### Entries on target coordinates
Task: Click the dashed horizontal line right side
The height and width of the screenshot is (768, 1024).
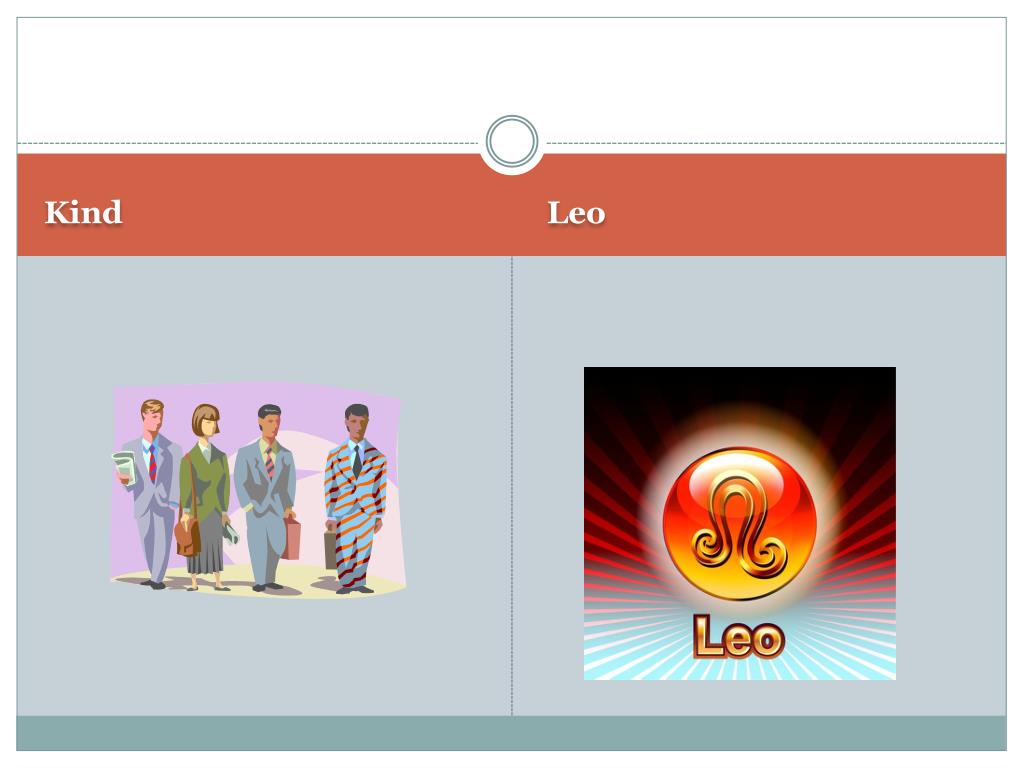Action: [x=776, y=143]
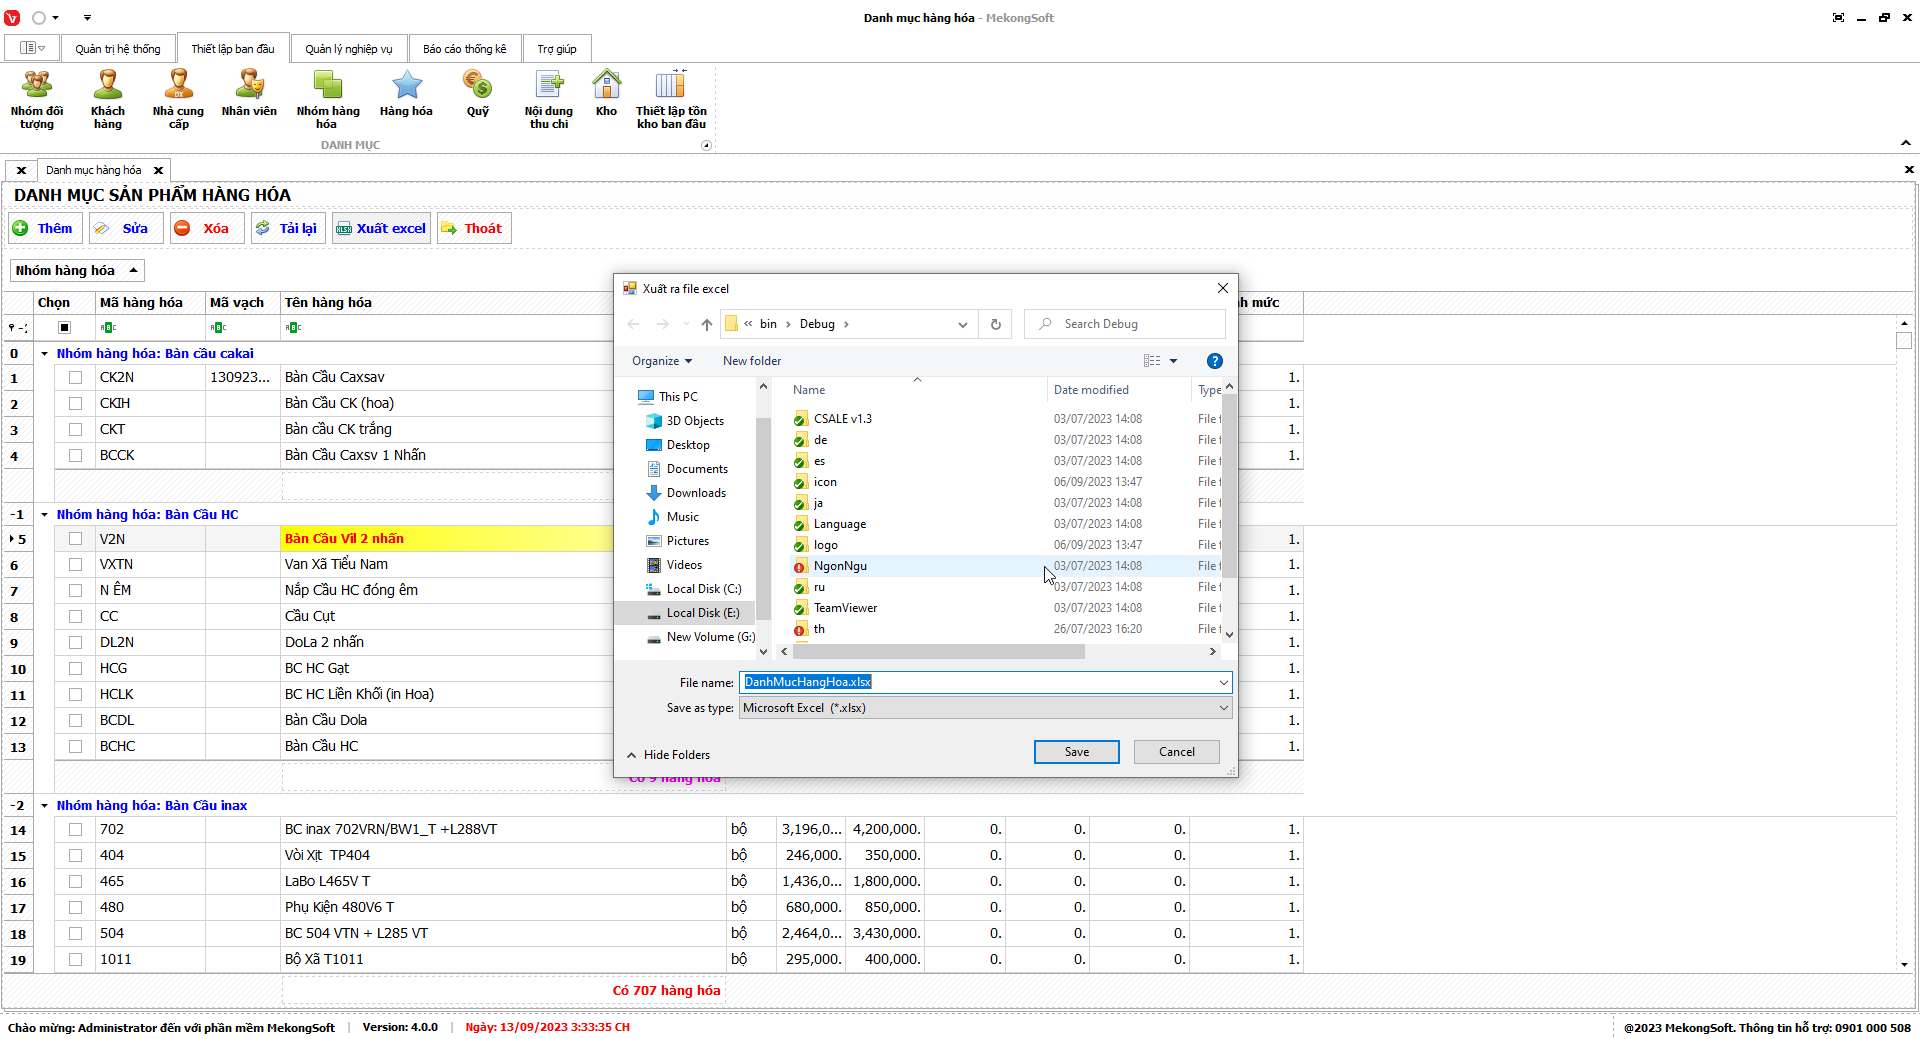Click Thiết lập tồn kho ban đầu icon
1920x1039 pixels.
671,99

### Task directions
Rewrite all of the material above with "dashed" replaced by "dotted" and everything else left unchanged. Omit the pictures from your version.

### Exercise result
Task: Click the dotted horizontal line right side
The height and width of the screenshot is (768, 1024).
Action: [x=776, y=143]
Click Thiết lập tồn kho ban đầu icon
1920x1039 pixels.
671,99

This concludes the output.